Today, the Biden administration announced it is reversing two harmful Trump administration rules that undermine the Endangered Species Act (ESA), the bedrock law that protects our nation’s wildlife from extinction.
“These rules were blatantly reckless and anti-wildlife,” said Jamie Rappaport Clark, president and CEO of Defenders of Wildlife. “Amid a biodiversity and climate crisis, it’s frustrating that so much time has to be spent undoing the former administration’s damage. But this was time well spent, and we thank the Biden administration for these important actions.”
Broadly, the two rules had altered the way critical habitat is designated.
Critical habitat is the habitat that scientists deem essential to the conservation of endangered or threatened species. Under the ESA, critical habitat is only designated after weighing the costs and benefits of conservation.
However, Trump’s first rule heavily favored industry by requiring the U.S. Fish and Wildlife Service (FWS) give weight to information provided by those seeking to prevent protections in the first place. It also required FWS to consider excluding areas at a landowner’s request, making it more likely that habitat would be used to benefit industries such as oil and gas.
The second rule established a narrow definition of habitat that could be included in a critical habitat designation. Under the Trump definition, unoccupied habitat that historically supported a listed species—and could again if that habitat was restored—was excluded. This included any potential habitat that might be needed to accommodate climate or habitat-loss-induced migrations in the future.
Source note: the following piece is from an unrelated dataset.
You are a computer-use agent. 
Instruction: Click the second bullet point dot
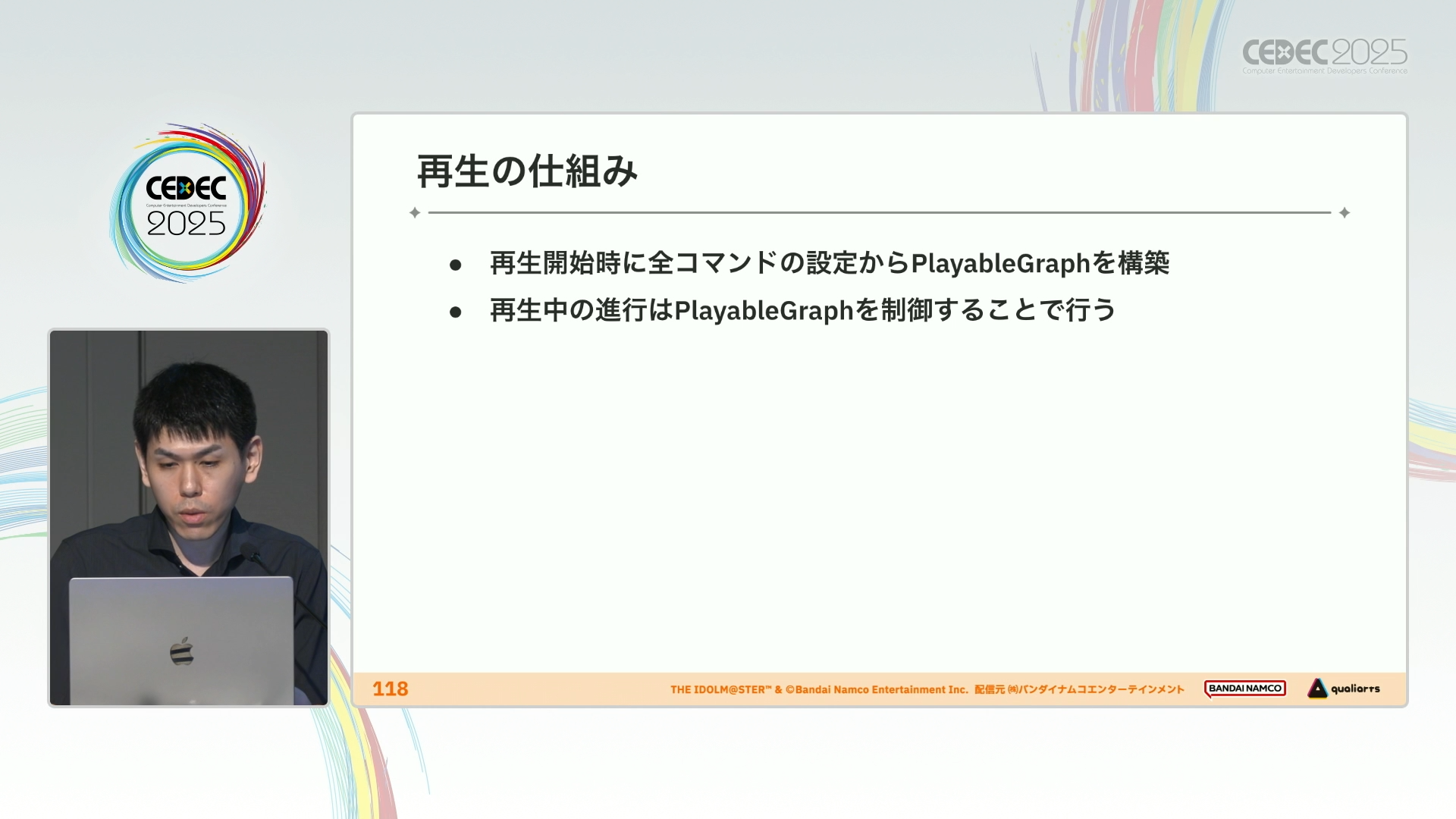[456, 312]
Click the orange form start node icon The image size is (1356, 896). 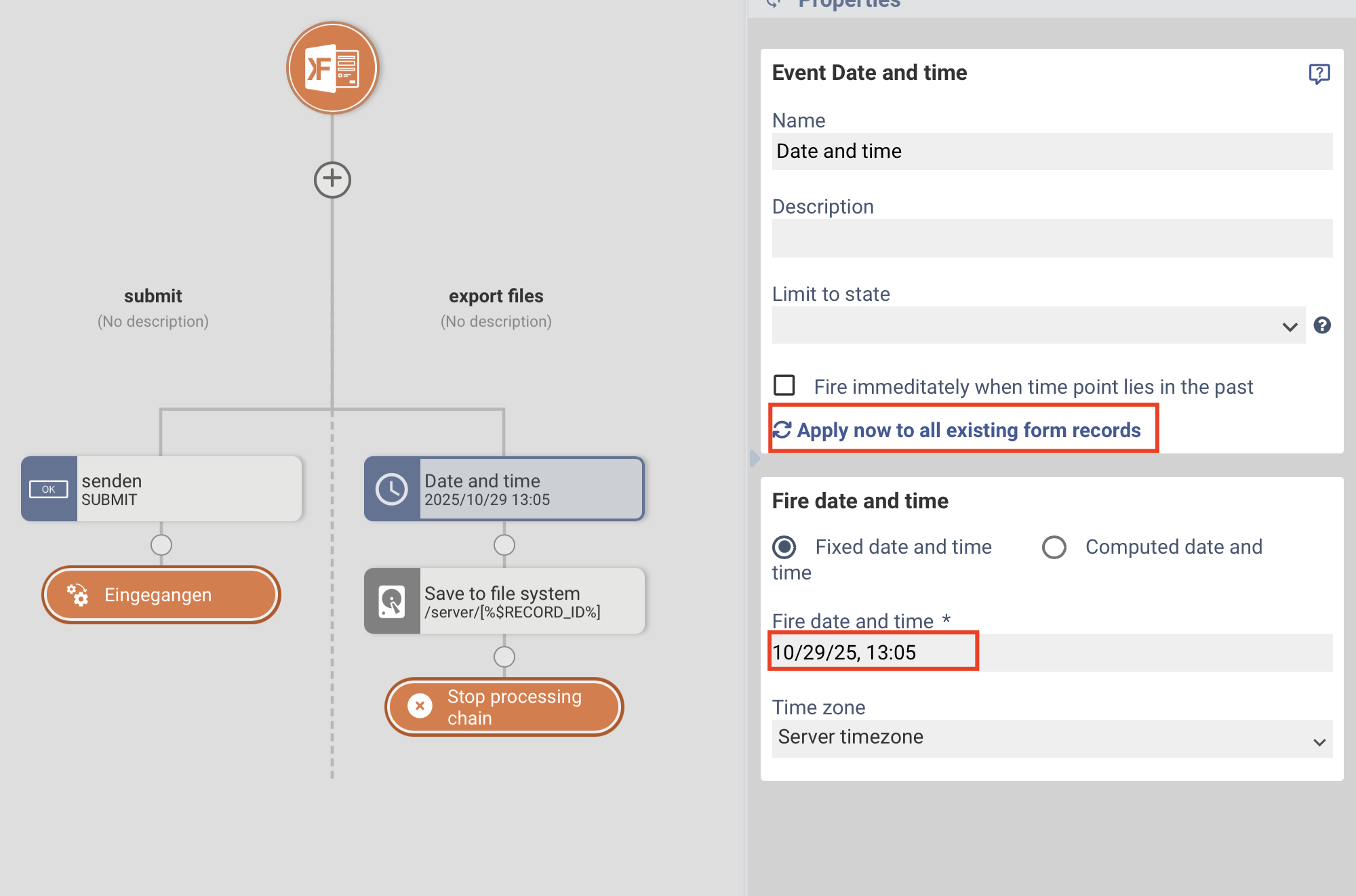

“The Trump administration did all it could to undermine implementation of the Endangered Species Act and it is time to put the program back on track,” said Jason Rylander, lead endangered species counsel for Defenders of Wildlife. “We anxiously await the Biden administration's revisions of the remaining three Trump rules and hope they are true to the spirit of conservation and wildlife protection embodied in the act.”
The Biden administration has also said it will revise a Trump administration rule governing the listing process by, among other things, reinstating regulatory language barring considerations of economics when making science-based decisions on a species’ conservation status. It will also be reconsidering the Trump administration’s rule governing interagency cooperation.
Lastly, the Biden administration previously announced it will adjust the Trump rule that stripped species from presumptive protection under the ESA. Until Trump, automatic protections for threatened species had been the norm since 1978.
To date, almost every species that has received ESA protections still exists, including the California condor, the bald eagle and the Florida manatee.